Blockbuster Files for Bankruptcy After Online Rivals Gain
By Dawn McCarty, Linda Sandler and Tiffany Kary - Sep 23, 2010
Blockbuster Inc., the world’s biggest movie-rental company, filed for bankruptcy after failing to adapt its storefront model to online technology pioneered by rivals such as Netflix Inc.
The company listed assets of $1.02 billion against debt of $1.46 billion on a Chapter 11 petition filed today in U.S. Bankruptcy Court in New York. The company said it reached a deal with a group of bondholders on a plan of reorganization and secured a $125 million loan to finance operations.
“To preserve its three-decade long developed brand value, Blockbuster seeks a restructuring that permits a significant deleveraging of its business so that it can move forward at the digital clip at which its industry and competitors are currently running,” Jeffery Stegenga, the company’s restructuring officer, said in a court filing.
Sales at Dallas-based Blockbuster, with about 3,000 stores in the U.S., shrank in recent years while Netflix grew by renting movies online and through the mail, and Coinstar Inc. put Redbox DVD vending machines in supermarkets and drugstores.
Under the proposed plan, there will be no recovery by the holders of the company’s outstanding subordinated debt, preferred stock or common stock, according to the statement. Blockbuster anticipates it will pay something to unsecured creditors, court papers show.

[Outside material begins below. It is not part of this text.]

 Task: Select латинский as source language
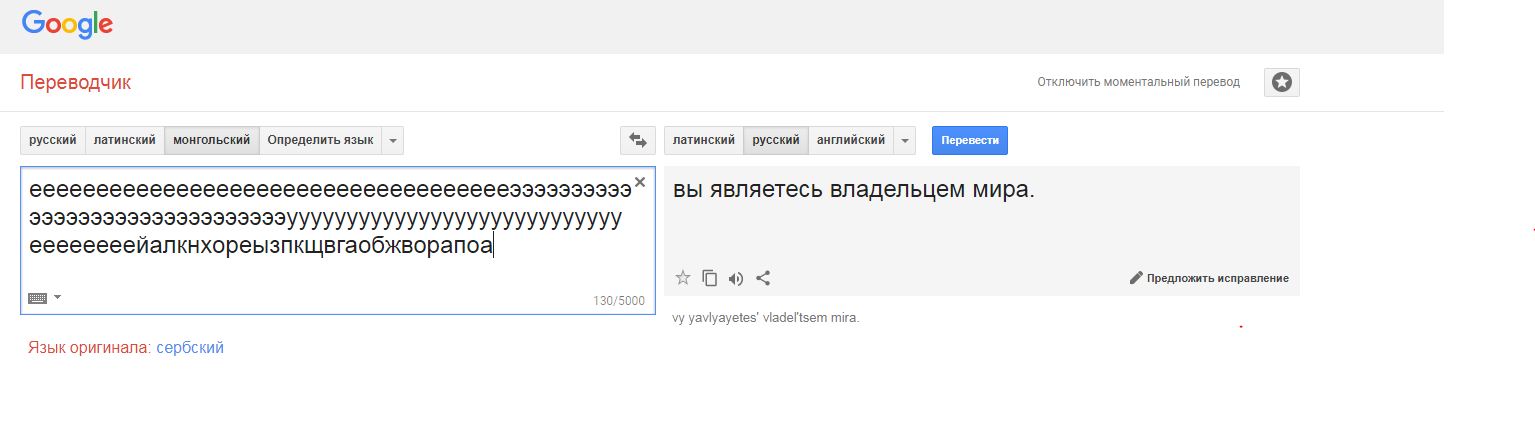[x=125, y=140]
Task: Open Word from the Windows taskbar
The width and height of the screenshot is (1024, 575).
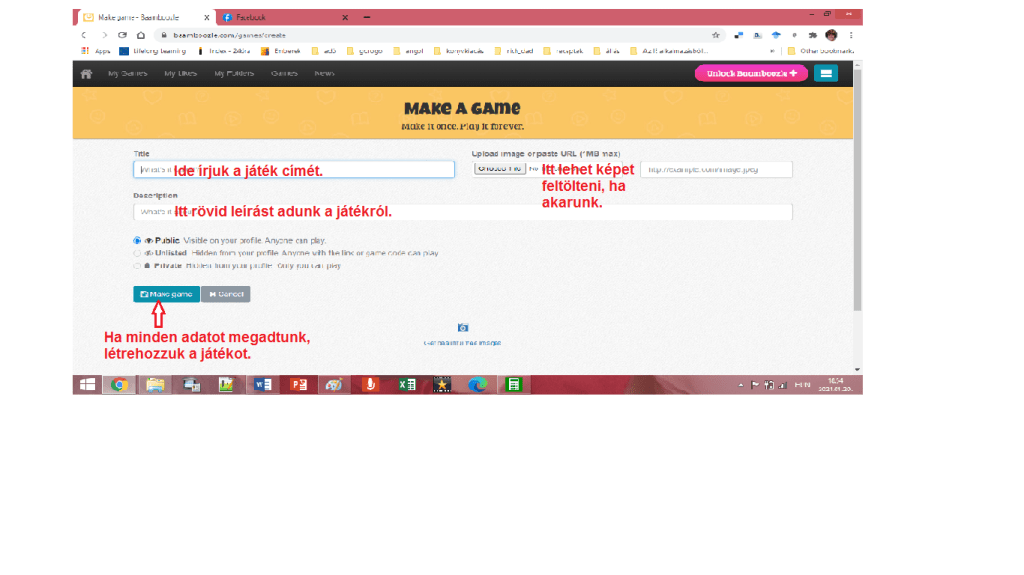Action: point(262,385)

Blockbuster’s proposals included bankruptcy for units in Italy, Spain and Canada.
The company’s largest trade creditor is Twentieth Century Fox Home Entertainment with a $21.6 million claim, followed by Warner Home Video Inc. with a claim of $19 million and Sony Pictures Home Entertainment with a claim of $13.3 million, according to today’s filing.
The filing “provides the optimal path for recapitalizing our balance sheet and positioning Blockbuster for the future, as we continue to transform our business model to meet the evolving preferences of our customers,” Chief Executive Officer Jim Keyes said in a statement today.
Billionaire Carl Icahn bought about one-third of Blockbuster’s bonds as of Sept. 17, according to people with knowledge of the matter. Icahn, 74, a former director of the company, led a proxy fight in 2005 to put himself and two nominees on the board. Last March, he cut his stake in the company to 3.5 percent by selling stock. He left the board in January. He is working with a group of senior creditors in the reorganization plan, the people said.
Before deciding on a bankruptcy financed by senior lenders, Blockbuster said it spent “significant time” through the spring and summer this year discussing potential financing deals with other companies. They included two “large, financially capable strategic parties” and other investors. None of them offered sufficient money for the company to cut its debt enough, Blockbuster said in a court filing.
Blockbuster has support for its reorganization plan from a group of bondholders holding about 80.1 percent of the company’s 11 3/4 percent senior-secured notes, it said. The notes will be exchanged for equity in the reorganized company. The company has secured bonds with a face value of $630 million and unsecured bonds with a face value of $300 million, court papers show.
After it emerges from bankruptcy, the only debt expected to remain on Blockbuster’s balance sheet will be the $125 million loan, known as a debtor-in-possession loan, the company said. It will convert to so-called exit financing and a revolving-credit line of as much as $50 million.
Blockbuster said all of its U.S. operations will continue normal business while in bankruptcy. The company said it will no longer provide funding to support its operations in Argentina.
Intana Management LLC, M.A.M. Investment Ltd., Prentice Capital Management LP, Michael Zimmerman and Goldman Sachs Group Inc. were all listed as directly or indirectly owning, controlling, or holding, with the power to vote, 5 percent or more of the voting securities of Blockbuster.
Blockbuster has about $57 million of accounts payable, excluding leases and debts to studios. Its global capital expenses are running at $30 million a year, it said in a court filing.
The company has hired Weil, Gotshal and Manges as its legal adviser; Rothschild Inc. as its financial adviser; and Alvarez and Marsal as its restructuring adviser. Lawyers for lenders of the bankruptcy loan are Sidley Austin LLP.
The case is In re Blockbuster, 10-14997, U.S. Bankruptcy Court, Southern District of New York.